A vida de Humberto Mauro através de seus filmes, vista através de entrevistas feitas com ele e realizadas nos anos 1960. Um amplo painel dinâmico e humano sobre a criatividade e o cinema do cineasta, expondo as soluções técnicas incomuns para fazer seus longas, diante das adversidades inerentes ao trabalho pioneiro no início do século XX em uma pequena cidade latino-americana.

Crítica

Uma voz frágil, levemente claudicante e distante ecoa sobre os primeiros planos do documentário Humberto Mauro, repetindo coordenadas através de um aparelho de radioamador.
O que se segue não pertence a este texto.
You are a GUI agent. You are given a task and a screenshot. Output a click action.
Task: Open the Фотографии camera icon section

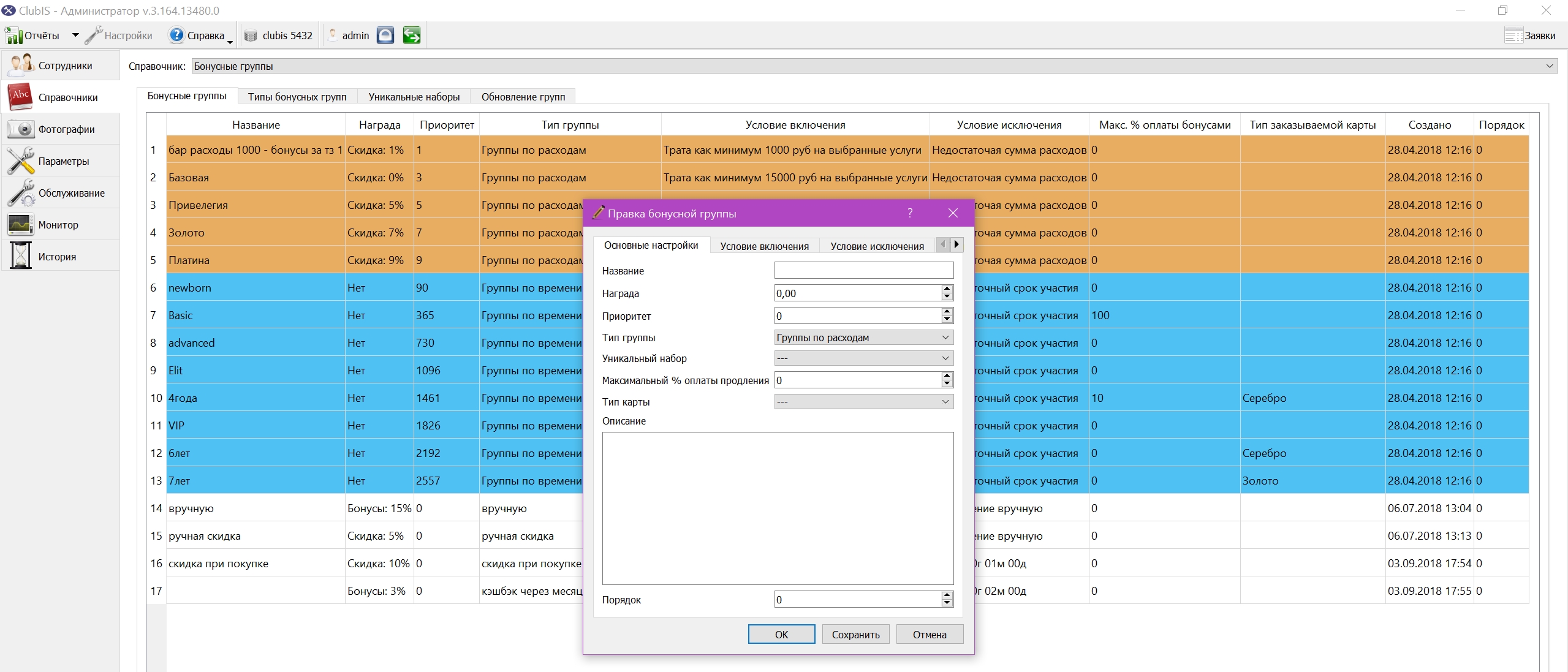tap(21, 129)
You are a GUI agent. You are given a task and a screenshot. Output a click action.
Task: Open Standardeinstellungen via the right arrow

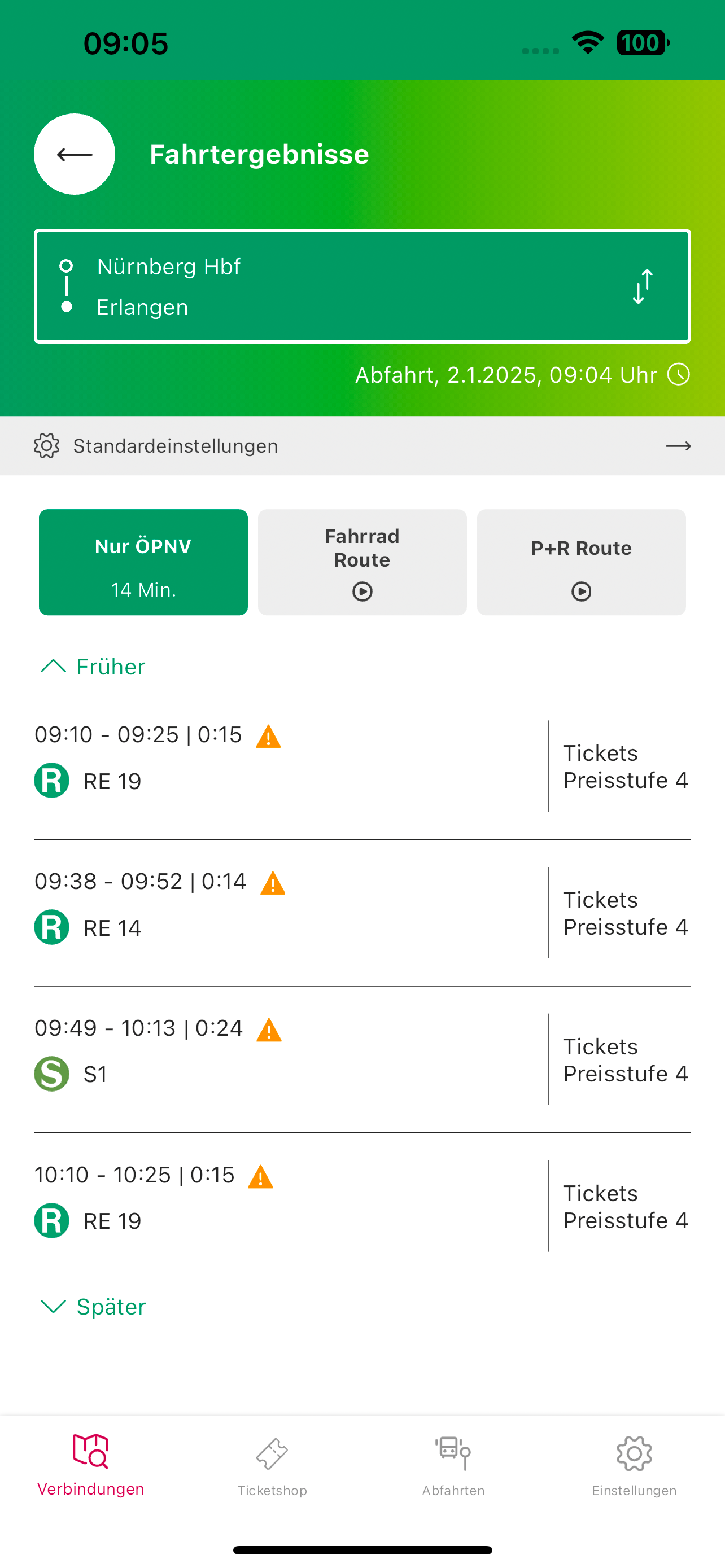pos(678,446)
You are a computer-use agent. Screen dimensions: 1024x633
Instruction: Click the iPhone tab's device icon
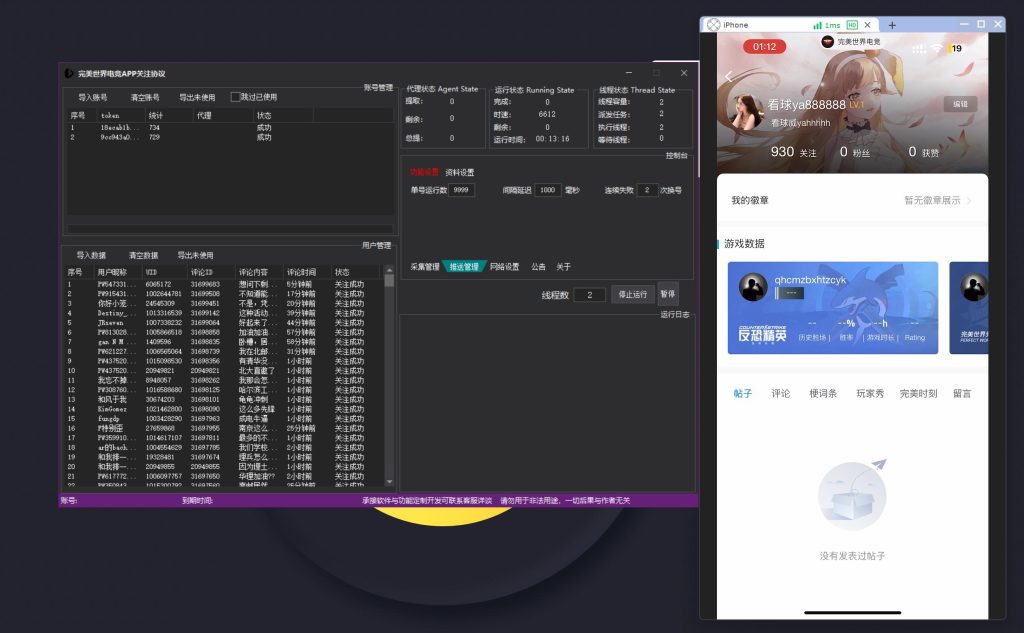point(713,25)
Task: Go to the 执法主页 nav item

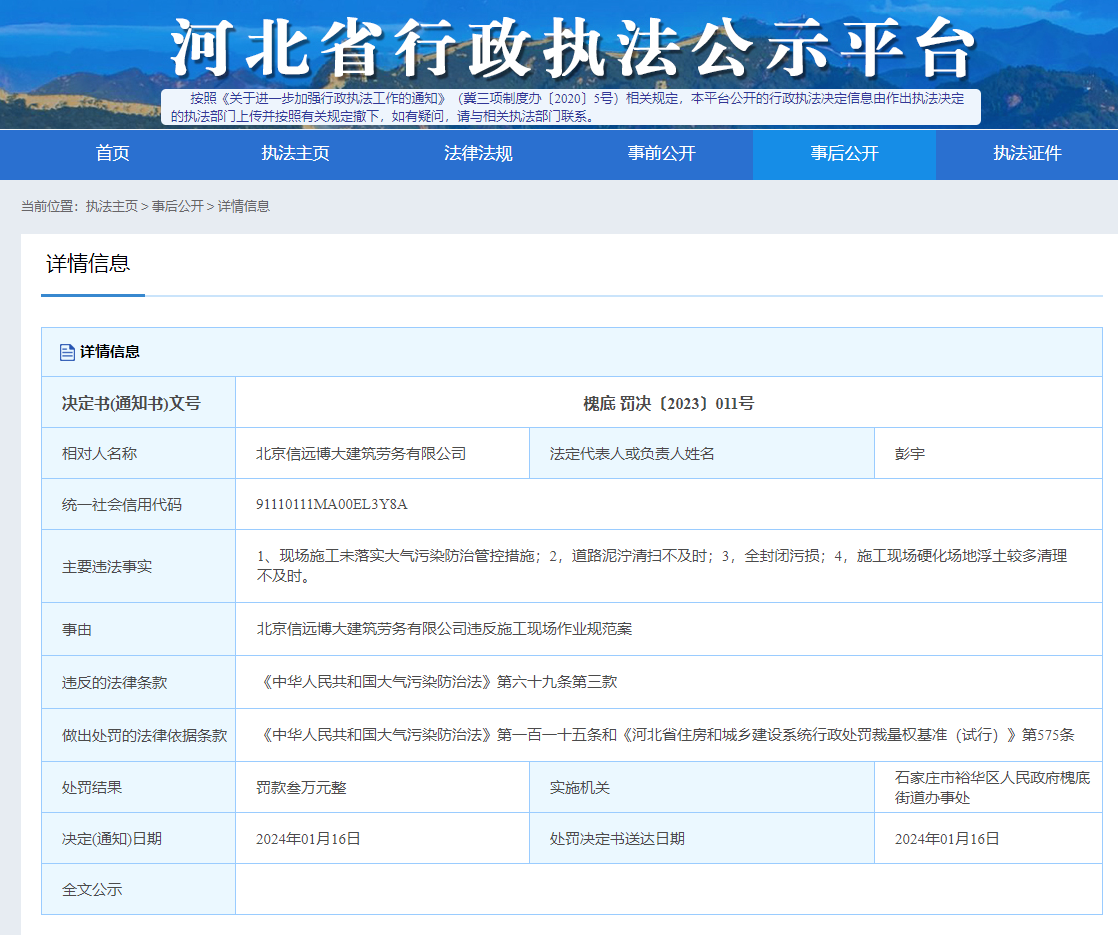Action: (x=295, y=153)
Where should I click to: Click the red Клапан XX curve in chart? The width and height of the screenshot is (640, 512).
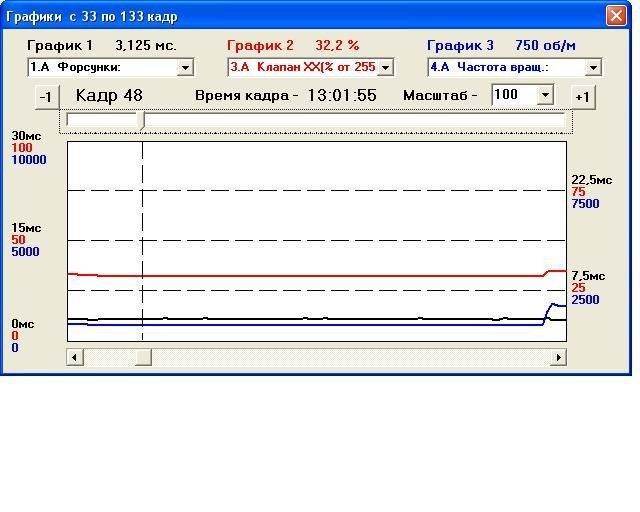tap(300, 275)
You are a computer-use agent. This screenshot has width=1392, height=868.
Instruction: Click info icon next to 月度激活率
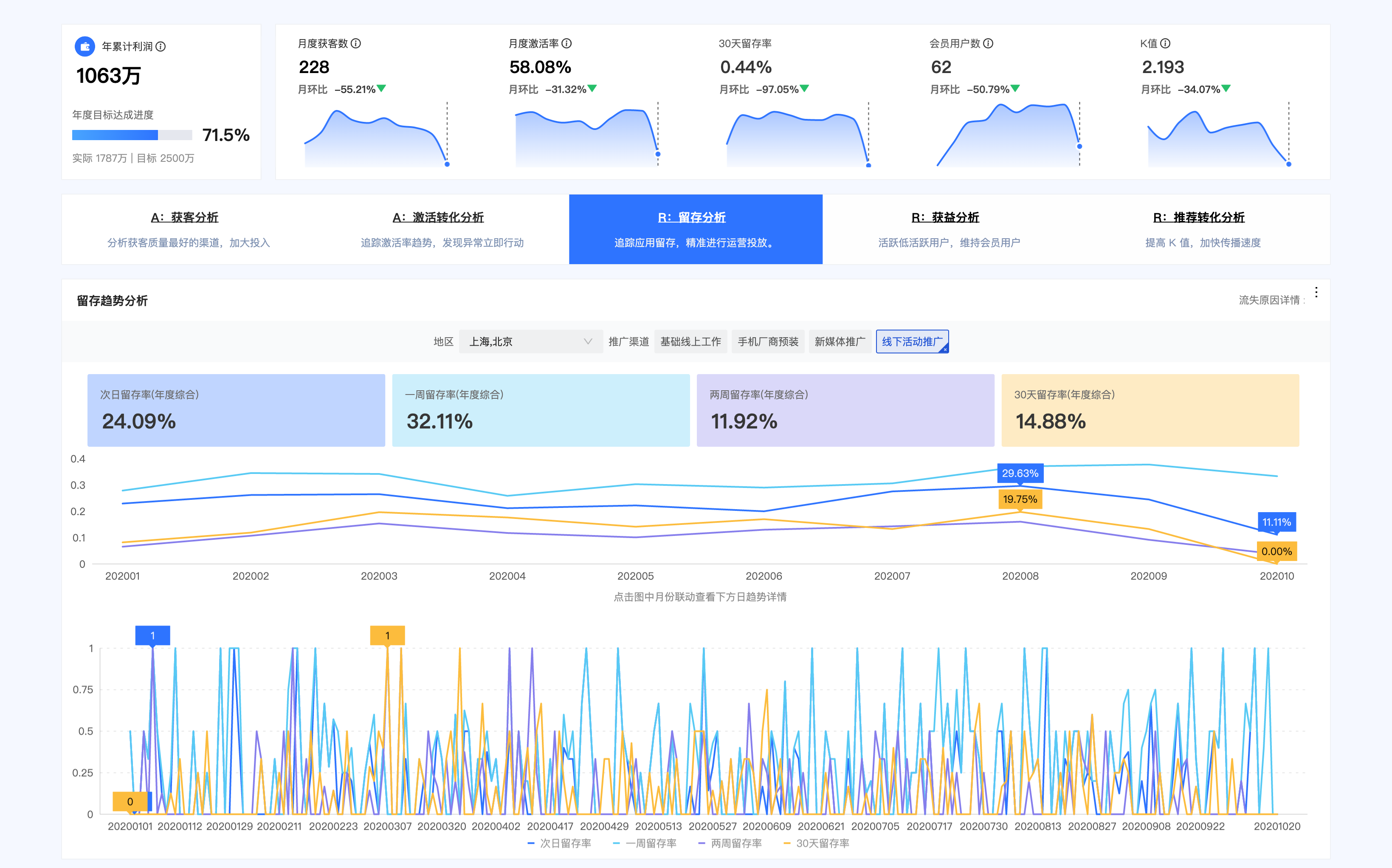tap(566, 44)
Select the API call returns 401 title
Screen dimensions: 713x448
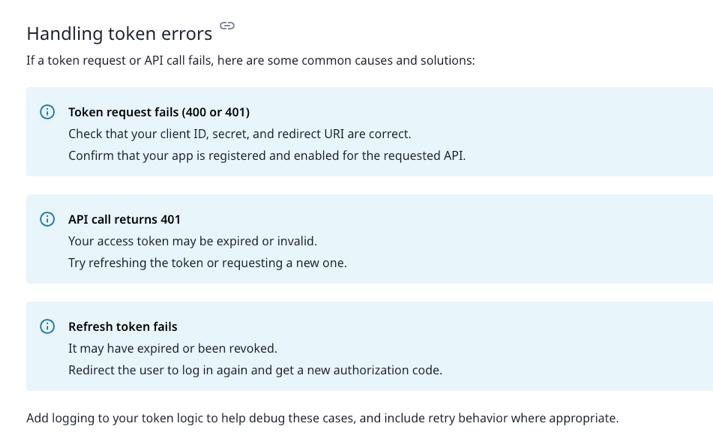click(x=124, y=219)
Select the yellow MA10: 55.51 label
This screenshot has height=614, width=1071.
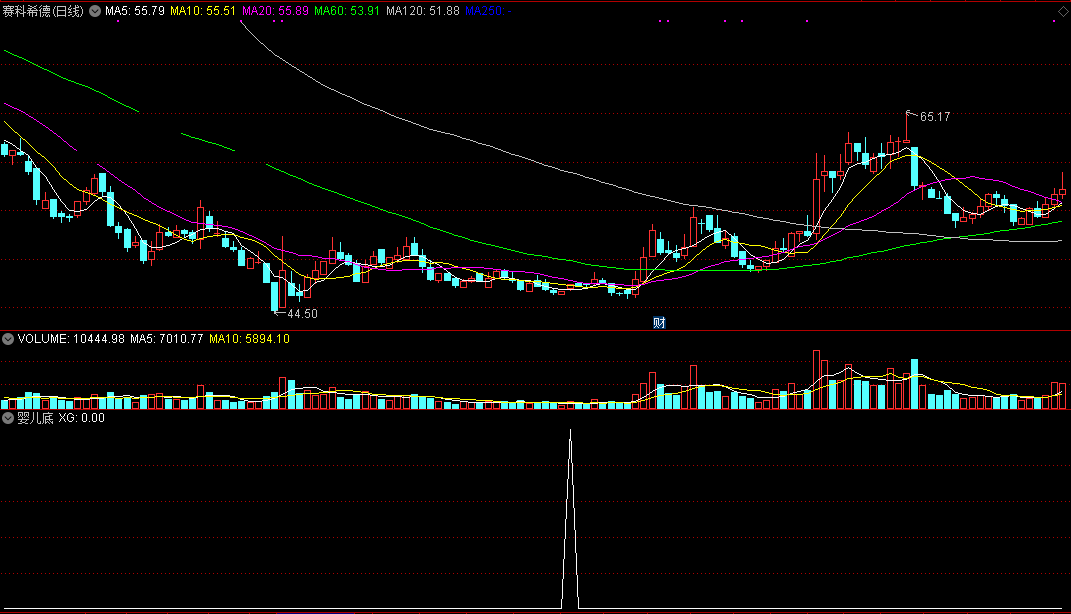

A voz em questão, que parece buscar contato já em outro plano, é a do próprio biografado, o cineasta Humberto Mauro (1897 – 1983), o mesmo que, em uma passagem posterior, revela o desejo de que seus netos e bisnetos possam “no ano de 2020, talvez” ouvir o registro da entrevista por ele concedida ainda nos anos de 1960. A escolha por expor tal fala não é ocasional, afinal, o diretor do longa, André Di Mauro, é sobrinho-neto de Humberto e, com seu trabalho, parece buscar atender ao chamado feito pelo pioneiro realizador do cinema nacional, com o intuito de promover a (re)descoberta de sua extensa e valorosa obra, construída entre as décadas de 1920 e 1970.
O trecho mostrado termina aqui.